Joel Wanek Introduces His Film "Sun Song"

"'Sun Song' is my love letter to the mystic/musician/philosopher Sun Ra..."
Joel W

MUBI is exclusively showing Joel Wanek's Sun Song (2013) from November 21 - December 20, 2016 in the United States.

How do you know I'm real? I'm not real. I'm just like you. You don't exist in this society. If you did people wouldn't be seeking equal rights. You're not real. If you were you'd have some status among the nations of the world. So we're both myths. I do not come to you as a reality, I come to you as a myth because that is what black people are: myths. I came from a dream that the black man dreamed long ago. I’m actually a present sent to you by your ancestors. I’m going to be here until I pick out some of you to take back with me.

—Sun Ra

Sun Song is my love letter to the mystic/musician/philosopher Sun Ra. The film takes it's title from one of Ra's earliest LPs of the same name. Although the music on Ra's Sun Song is quite melodic, much of his later work became more dissonant, often exploring non-traditional sounds and song structures. As he took his music 'out', the song titles also reflected a kind of departure. We Travel the Spaceways, Rocket No. 9 Take Off for the Planet Venus, Next Stop Mars, and Worlds Approaching are just a few that suggest this leaving of planet Earth and returning to where he came from that Ra spoke so often of.

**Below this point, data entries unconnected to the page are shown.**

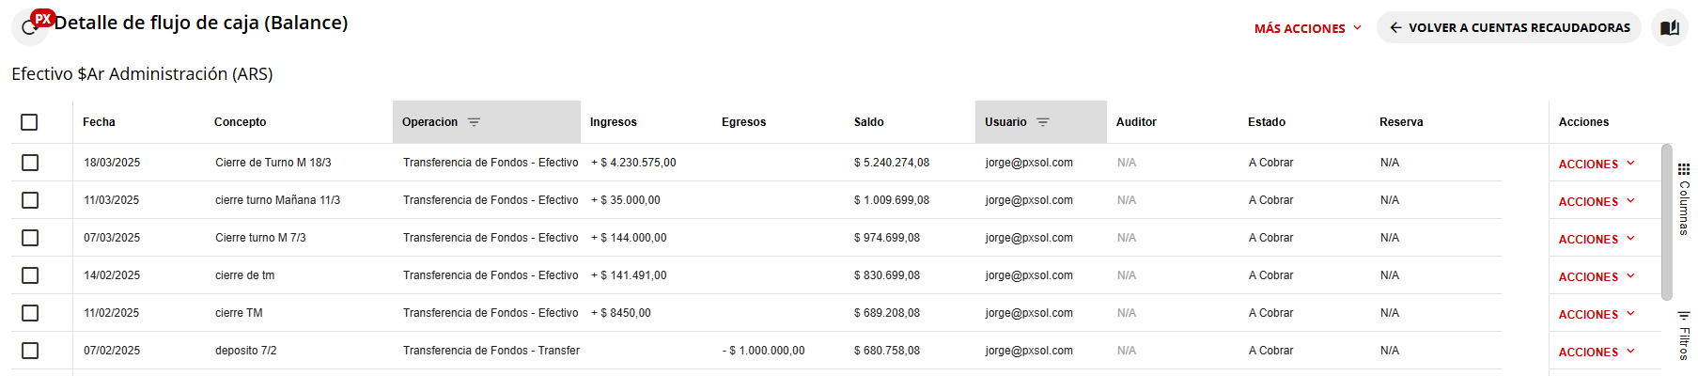The width and height of the screenshot is (1698, 376).
Task: Open the Columnas side panel
Action: click(1683, 199)
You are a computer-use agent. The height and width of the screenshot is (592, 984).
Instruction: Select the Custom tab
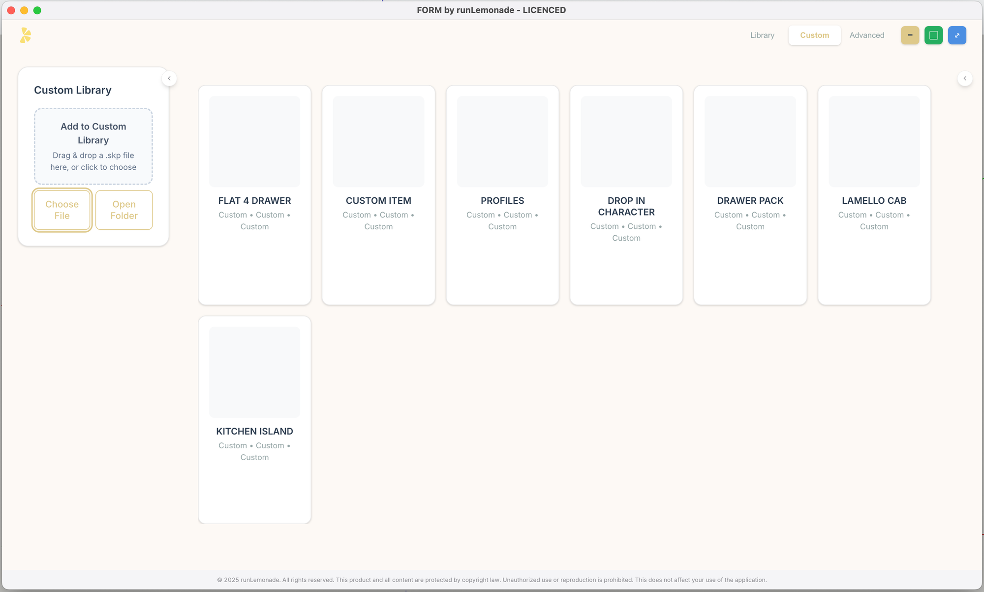pos(814,35)
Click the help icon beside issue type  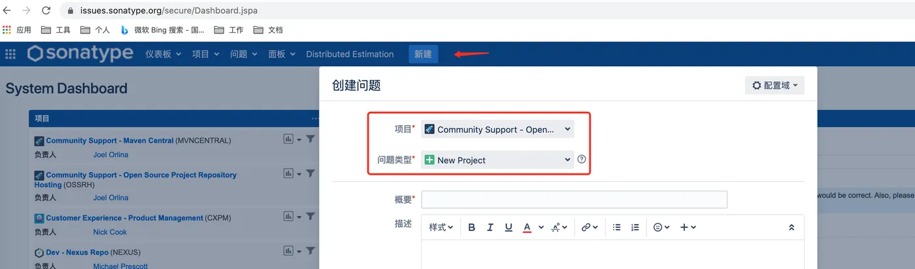coord(582,159)
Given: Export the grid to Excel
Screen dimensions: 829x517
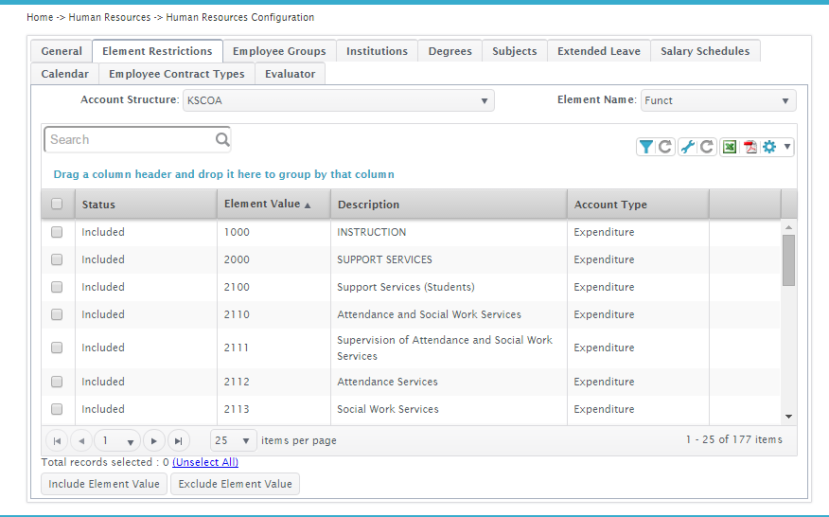Looking at the screenshot, I should click(x=730, y=147).
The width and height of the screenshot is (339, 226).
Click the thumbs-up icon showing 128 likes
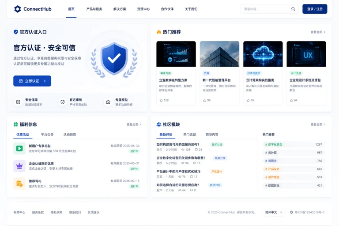161,100

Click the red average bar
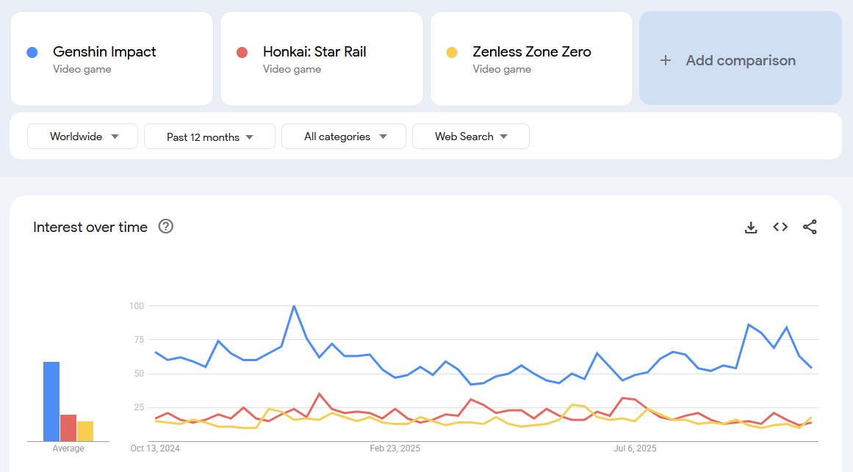[x=68, y=427]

Sun Song is also a product of two years spent working in and around the public transit system in Durham, North Carolina from 2011-13. This was my second stint living and working in Durham. I had lived there for most of 1998 and had done a lot of street photography along East Main Street, the largely black and non-Duke University side of town. In my initial time in Durham, I could sense some tense, difficult energy but I just couldn't figure out what the root of it was. When I returned in 2011, that feeling still persisted.

The more I lived and worked in Durham, the more vividly I began to see that many legacies of slavery and racism were alive and well. It was evident in the long lines of mostly black residents that form every day in front of City Hall to argue or pay tickets and fines, in the statue that honors the Confederate Army which sits in front of the Durham County Seat, and on public transportation where eight out of every ten riders are black (even though Durham's population is equal parts black and white). As a result, I kept thinking more and more about Sun Ra, particularly the last sentence in the quote above, as I worked in Durham's central bus station.

So, I began the shooting of Sun Song with the thought that I wanted to create a film that presents a city bus bound for a distant planet or star. Instead of just traveling from one stop to another within the city, I wanted to imbue the work with the idea that this bus full of black people was leaving this world once and for all, this world that Ra referred to as a “prison” for the black man. To further honor Ra, I wanted this bus to be traveling towards the Sun.

My intention was to make all of this quite subtle, so that the film would be very open and allow many different interpretations. As you watch, I hope you form your own narratives, ideas, and take your own trip. For me, that is one of the greatest abilities of cinema: transforming the everyday into something larger than life, and, perhaps, even into something mythical.